_TASK ITEM_
An exact transcription of the lines below, from the first through the one containing "Given: Sort by", is the only output wanted.

_DATA EXTRACTS_
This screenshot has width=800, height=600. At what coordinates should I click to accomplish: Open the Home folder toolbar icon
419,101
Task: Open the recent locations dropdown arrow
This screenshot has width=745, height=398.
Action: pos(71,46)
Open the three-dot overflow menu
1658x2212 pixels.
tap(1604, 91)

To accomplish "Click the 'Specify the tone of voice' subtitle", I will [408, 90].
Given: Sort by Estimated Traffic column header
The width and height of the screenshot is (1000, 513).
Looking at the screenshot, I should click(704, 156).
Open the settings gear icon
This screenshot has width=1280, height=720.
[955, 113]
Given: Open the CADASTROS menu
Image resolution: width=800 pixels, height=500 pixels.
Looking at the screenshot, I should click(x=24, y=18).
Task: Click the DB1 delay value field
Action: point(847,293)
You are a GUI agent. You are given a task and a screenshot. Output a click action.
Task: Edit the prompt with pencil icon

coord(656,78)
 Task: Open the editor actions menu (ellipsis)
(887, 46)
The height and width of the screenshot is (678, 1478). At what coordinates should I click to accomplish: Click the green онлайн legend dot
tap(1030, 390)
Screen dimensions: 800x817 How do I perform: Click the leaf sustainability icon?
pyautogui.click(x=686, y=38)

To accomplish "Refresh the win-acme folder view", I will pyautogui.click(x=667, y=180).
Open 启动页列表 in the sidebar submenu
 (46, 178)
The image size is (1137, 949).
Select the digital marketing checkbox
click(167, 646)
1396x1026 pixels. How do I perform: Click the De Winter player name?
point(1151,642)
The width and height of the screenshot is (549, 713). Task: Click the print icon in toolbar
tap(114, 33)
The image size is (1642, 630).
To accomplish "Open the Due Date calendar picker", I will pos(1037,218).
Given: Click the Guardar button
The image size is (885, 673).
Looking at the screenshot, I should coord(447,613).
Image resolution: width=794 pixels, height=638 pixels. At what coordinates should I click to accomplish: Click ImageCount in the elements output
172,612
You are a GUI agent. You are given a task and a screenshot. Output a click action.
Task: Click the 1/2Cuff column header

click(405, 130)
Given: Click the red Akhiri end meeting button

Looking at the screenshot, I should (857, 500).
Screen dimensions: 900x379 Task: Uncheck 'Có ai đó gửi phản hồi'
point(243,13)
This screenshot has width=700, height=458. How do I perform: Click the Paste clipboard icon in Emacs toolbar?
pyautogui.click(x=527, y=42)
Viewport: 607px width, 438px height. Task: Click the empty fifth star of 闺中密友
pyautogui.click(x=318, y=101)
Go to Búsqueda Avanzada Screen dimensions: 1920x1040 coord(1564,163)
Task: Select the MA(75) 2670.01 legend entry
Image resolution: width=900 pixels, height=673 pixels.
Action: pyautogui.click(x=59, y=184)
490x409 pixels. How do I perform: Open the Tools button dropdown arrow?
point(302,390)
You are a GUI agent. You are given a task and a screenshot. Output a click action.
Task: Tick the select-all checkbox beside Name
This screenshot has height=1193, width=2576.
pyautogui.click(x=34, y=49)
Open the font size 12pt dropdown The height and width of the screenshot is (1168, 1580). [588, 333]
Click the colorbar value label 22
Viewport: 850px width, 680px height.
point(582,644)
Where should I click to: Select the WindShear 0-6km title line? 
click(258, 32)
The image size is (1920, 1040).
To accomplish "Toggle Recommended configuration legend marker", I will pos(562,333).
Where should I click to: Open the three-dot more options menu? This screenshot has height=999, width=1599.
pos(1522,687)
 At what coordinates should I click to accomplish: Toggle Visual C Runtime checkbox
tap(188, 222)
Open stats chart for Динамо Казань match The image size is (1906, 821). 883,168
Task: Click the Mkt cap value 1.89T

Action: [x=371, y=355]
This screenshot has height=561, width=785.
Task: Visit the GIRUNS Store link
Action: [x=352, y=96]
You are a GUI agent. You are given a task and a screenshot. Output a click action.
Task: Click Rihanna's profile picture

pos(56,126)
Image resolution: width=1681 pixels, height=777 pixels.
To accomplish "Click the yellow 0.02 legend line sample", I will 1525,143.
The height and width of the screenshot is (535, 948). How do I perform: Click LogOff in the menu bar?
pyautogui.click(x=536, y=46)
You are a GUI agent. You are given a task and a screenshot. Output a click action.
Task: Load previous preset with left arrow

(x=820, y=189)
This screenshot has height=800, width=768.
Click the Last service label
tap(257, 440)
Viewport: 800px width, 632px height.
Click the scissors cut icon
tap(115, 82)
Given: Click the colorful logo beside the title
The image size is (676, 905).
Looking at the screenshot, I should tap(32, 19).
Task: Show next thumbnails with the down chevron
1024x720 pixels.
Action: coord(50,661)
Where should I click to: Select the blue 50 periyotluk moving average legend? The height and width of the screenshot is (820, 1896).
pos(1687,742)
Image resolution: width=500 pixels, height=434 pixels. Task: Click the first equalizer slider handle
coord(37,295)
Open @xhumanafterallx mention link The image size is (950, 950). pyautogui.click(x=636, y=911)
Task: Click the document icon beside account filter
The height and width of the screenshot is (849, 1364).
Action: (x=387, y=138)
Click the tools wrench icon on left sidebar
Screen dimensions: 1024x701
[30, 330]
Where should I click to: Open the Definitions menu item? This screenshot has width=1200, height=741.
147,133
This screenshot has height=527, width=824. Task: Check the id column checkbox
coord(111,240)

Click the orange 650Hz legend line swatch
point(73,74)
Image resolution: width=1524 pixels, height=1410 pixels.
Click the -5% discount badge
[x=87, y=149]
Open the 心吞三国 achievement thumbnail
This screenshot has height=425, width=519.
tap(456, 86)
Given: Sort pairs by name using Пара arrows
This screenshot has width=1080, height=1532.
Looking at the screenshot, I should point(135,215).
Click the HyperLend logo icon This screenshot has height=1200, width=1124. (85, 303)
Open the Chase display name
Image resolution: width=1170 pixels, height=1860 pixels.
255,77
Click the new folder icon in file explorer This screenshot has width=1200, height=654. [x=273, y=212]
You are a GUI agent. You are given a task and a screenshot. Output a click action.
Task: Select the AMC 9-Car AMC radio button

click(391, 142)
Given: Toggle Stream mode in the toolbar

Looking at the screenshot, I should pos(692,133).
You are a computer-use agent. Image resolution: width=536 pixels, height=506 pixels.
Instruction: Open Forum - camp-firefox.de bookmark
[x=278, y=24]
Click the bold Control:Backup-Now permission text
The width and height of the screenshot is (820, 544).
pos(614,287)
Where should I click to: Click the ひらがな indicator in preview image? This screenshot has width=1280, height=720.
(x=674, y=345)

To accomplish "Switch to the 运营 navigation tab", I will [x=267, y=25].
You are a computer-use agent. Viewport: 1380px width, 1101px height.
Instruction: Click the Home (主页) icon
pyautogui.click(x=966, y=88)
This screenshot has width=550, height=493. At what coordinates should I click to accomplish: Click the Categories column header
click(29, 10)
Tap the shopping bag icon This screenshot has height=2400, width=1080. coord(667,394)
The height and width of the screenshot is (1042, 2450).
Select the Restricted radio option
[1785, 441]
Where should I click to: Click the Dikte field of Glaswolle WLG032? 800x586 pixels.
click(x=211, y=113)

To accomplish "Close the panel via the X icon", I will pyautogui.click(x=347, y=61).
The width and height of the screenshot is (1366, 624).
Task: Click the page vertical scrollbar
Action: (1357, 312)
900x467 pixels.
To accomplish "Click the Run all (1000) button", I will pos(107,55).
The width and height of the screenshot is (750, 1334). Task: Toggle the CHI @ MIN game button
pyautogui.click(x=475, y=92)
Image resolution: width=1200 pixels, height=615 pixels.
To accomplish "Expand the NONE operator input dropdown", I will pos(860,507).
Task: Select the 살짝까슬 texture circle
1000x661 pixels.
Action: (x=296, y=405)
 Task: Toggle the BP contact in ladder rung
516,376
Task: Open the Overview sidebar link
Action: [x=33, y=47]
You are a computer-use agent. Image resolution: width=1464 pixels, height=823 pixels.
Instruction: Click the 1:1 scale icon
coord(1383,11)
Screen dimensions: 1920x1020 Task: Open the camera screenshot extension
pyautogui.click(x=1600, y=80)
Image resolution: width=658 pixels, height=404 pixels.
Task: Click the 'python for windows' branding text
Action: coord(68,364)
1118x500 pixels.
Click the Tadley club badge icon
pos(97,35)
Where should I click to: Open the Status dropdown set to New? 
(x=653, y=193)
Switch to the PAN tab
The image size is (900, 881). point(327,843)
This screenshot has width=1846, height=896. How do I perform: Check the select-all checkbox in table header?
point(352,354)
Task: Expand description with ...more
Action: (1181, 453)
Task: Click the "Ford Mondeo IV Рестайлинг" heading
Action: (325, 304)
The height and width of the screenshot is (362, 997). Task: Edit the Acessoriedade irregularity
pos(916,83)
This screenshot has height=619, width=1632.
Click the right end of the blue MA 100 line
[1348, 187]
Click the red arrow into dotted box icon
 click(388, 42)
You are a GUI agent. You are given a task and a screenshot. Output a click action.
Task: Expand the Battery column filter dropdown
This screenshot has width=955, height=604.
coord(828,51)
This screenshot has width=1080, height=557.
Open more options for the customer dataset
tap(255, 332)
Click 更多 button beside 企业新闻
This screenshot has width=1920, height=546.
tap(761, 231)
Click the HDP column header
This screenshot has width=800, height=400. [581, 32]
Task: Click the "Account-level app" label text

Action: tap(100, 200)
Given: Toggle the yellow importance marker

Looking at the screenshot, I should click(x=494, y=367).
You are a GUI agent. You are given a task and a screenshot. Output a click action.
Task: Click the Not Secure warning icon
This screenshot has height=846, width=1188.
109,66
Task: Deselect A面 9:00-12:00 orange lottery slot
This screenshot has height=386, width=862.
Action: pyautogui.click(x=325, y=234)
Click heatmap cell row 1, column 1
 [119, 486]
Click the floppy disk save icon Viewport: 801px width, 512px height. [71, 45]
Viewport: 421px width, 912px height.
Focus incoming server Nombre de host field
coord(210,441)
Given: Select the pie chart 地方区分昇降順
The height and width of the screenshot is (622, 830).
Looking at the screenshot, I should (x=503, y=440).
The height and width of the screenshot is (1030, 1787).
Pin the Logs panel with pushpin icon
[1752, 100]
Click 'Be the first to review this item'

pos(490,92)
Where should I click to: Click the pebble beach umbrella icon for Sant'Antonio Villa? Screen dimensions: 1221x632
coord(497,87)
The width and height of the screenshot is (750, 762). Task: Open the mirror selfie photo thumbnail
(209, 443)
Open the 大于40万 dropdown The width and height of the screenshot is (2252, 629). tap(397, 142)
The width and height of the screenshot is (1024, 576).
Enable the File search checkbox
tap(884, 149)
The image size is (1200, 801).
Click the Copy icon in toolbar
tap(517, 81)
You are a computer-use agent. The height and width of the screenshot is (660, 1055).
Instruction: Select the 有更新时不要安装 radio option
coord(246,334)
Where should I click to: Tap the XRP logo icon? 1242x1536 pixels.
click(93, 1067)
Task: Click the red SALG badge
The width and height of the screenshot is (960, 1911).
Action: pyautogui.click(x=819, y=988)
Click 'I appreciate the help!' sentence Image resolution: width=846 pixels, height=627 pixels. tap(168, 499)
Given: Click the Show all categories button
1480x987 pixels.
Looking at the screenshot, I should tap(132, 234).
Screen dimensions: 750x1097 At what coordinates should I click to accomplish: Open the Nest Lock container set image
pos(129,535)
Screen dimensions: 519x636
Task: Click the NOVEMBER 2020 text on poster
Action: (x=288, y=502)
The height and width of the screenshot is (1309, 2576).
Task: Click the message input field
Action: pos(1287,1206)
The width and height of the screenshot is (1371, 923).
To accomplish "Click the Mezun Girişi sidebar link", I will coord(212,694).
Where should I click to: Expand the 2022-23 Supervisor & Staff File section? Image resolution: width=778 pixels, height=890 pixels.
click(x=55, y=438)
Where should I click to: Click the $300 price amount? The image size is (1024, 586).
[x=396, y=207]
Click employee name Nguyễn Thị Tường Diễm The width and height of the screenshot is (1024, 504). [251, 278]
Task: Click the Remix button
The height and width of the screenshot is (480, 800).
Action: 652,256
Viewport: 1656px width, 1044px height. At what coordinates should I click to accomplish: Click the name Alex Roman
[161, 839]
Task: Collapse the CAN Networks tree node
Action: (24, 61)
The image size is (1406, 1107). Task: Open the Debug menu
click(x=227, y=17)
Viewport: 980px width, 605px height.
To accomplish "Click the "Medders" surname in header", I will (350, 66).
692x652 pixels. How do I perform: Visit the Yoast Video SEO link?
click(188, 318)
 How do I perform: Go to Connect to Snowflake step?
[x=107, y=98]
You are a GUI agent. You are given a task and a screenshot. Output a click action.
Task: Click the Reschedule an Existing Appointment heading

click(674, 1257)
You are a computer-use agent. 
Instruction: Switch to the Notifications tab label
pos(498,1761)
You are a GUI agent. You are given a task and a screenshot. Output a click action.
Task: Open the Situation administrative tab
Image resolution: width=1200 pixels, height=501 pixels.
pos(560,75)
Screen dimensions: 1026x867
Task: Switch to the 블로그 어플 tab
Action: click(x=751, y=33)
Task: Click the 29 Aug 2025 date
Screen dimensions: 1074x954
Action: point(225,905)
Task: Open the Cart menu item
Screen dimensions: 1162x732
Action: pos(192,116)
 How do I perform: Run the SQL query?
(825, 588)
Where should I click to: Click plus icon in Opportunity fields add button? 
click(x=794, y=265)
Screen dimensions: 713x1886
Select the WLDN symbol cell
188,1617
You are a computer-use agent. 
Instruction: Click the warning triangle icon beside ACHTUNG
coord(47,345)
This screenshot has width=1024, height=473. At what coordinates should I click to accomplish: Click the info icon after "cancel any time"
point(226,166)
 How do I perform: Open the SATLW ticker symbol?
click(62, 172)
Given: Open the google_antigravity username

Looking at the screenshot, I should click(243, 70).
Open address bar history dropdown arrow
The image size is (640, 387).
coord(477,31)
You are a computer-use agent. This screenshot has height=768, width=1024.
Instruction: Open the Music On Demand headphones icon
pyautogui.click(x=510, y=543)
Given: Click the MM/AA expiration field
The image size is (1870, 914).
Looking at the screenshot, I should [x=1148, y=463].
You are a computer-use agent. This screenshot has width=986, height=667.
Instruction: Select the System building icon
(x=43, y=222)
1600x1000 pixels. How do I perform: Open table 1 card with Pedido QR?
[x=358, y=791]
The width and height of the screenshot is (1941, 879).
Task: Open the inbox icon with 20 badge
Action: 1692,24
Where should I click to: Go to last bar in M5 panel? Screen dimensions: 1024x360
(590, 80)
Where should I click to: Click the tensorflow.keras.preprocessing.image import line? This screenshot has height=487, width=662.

_REPLY TO THE EXERCISE_
This screenshot has width=800, height=600. At what coordinates should I click to accomplish: Open the Home folder toolbar icon
419,101
Task: Open the recent locations dropdown arrow
This screenshot has width=745, height=398.
Action: pos(71,46)
Open the three-dot overflow menu
1658x2212 pixels.
tap(1604, 91)

To accomplish "Click the 'Specify the tone of voice' subtitle", I will [408, 90].
Given: Sort by Estimated Traffic column header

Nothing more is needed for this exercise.